Recent NEJM paper on DM: matching and relative importance of predictors

A recent NEJM paper: Risk Factors, Mortality, and Cardiovascular Outcomes in Patients with Type 2 Diabetes

Design: Cohort study- based on registry data
Exposed: diabetes ; non-exposed: no diabetes
FU ~ 5 yr
Outcomes: all-cause and CVD types mortality

  1. They matched ~ 270K diabetes patients with ~ 1.3 million no-diabetes ppl
    What could be the reasons for matching? Confounding control can easily be done with regression. Statistical efficiency and precision? necessary with such large sample size?

  2. They report “relative importance of risk factors in predicting outcomes” as measured by R squared and “explainable log-likelihood”.
    What are the relative merits of standardized coefficients vs. R sq – vs LRT?

Thank you for your thoughts.


“Confounding control can easily be done with regression.”

I’m having trouble accessing the paper, but meds would be confounded with diabetes, and some of these meds have been linked with heart outcomes (some apparently provide a protective effect eg liraglutide? [ref]) If it’s inextricably tangled in this way, is it so easy to handle with regression?

Thank you for your reply.
I agree that meds can potentially play a role in either direction. While type and intensity of treatment w’d be interesting to know, the paper did not explore how control of various risk factors was achieved.
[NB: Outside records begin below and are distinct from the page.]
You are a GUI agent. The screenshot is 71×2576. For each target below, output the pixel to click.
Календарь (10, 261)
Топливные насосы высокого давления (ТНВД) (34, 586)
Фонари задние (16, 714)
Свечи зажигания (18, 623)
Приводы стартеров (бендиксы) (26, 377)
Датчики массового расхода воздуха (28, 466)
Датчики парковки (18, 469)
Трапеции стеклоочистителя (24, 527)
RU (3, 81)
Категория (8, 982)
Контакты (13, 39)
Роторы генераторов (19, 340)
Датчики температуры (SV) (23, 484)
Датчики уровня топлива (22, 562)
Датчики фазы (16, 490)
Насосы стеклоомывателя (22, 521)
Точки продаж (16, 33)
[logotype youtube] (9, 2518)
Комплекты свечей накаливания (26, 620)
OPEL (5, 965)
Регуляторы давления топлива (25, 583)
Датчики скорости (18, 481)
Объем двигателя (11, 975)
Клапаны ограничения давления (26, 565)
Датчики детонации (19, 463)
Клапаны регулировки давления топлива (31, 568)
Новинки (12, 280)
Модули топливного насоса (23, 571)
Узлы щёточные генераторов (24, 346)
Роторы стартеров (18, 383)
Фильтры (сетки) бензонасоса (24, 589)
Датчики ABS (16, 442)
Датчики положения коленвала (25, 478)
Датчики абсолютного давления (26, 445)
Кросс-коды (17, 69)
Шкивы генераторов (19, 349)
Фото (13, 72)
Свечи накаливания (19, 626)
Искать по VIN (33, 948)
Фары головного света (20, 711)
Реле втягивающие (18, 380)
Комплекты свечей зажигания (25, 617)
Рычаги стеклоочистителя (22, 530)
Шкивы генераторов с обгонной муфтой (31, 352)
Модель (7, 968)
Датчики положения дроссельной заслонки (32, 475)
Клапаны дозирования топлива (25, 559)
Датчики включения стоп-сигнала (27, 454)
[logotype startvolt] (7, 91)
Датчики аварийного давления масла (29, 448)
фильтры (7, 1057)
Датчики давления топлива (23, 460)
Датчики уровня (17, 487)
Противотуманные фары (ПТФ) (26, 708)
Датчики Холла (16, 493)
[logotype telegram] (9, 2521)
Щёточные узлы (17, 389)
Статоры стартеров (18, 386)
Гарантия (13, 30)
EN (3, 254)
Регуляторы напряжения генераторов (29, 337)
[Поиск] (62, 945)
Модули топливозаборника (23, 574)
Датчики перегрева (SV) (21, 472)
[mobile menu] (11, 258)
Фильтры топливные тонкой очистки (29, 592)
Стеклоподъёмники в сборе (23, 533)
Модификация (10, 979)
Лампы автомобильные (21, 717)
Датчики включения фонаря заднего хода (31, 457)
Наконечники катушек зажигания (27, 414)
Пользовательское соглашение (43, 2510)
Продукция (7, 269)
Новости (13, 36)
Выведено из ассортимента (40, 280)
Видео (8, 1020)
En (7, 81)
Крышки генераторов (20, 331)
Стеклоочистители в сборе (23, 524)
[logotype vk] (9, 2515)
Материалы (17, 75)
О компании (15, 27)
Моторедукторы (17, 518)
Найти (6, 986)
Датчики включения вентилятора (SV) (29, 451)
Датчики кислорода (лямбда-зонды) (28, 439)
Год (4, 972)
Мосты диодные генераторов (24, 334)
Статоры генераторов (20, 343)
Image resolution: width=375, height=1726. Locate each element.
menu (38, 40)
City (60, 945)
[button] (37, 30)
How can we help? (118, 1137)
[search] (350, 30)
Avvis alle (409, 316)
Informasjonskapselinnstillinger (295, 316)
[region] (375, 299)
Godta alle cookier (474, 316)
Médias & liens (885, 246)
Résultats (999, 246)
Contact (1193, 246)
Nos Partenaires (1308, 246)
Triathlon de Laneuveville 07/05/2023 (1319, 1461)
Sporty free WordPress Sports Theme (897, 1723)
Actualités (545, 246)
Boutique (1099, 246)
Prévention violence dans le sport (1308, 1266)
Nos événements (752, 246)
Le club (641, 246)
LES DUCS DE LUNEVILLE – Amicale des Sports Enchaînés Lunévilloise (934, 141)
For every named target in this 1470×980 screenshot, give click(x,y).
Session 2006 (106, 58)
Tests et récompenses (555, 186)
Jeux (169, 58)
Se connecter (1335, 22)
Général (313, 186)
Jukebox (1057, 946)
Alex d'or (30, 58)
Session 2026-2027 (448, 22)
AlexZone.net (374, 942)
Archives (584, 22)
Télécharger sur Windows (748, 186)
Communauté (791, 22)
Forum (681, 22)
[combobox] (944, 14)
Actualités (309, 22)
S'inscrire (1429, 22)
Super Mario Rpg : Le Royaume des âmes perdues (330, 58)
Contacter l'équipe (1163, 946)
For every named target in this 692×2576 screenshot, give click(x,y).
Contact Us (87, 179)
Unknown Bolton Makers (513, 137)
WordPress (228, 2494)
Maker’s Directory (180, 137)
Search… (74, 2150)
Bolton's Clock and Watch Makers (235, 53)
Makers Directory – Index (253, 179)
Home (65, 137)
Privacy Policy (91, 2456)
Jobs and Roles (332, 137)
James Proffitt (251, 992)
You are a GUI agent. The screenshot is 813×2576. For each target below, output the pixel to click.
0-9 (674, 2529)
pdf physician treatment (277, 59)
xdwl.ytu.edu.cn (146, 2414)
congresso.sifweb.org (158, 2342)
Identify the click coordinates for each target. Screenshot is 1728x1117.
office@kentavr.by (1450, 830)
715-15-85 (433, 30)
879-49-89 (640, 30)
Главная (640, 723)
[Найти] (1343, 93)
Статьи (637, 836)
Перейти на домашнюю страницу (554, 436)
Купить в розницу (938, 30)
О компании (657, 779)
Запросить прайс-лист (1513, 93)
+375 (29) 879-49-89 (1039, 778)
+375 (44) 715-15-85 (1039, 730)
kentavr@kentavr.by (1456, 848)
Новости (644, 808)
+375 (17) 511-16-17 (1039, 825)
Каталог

The aim was to compare outcomes across number of controlled risk factors no matter how they were controlled.

My question w’d like to invite a discussion on the relative merits of matching (1:5) vs. regression in a cohort study with an impressive sample size.

i’m not well-versed in this topic, but are comments in this thread relevant?: propensity-score-methods-vs-penalized-regression

eg @f2harrell "too many researchers jump to propensity scores when direct adjustment using ANCOVA works fine. "


Yes, thank you. The thread touches on this. It seems to me that for some, matching reached the status of a fetish. It makes a study look “better”, without real benefits but with potential for introducing bias. BBR book has a discussion on this.

1 Like

The first thing I look for is whether the matching process discarded subjects who would have been relevant to the analysis. Then I look to see if the matching algorithm provides the same matches regardless of how the dataset was sorted. If either subjects were excluded or the matching process does not represent reproducible research, then matching should be avoided. There are also other reasons. I’ve detailed much of this in Sections 10.1 and 17.2.1 in BBR.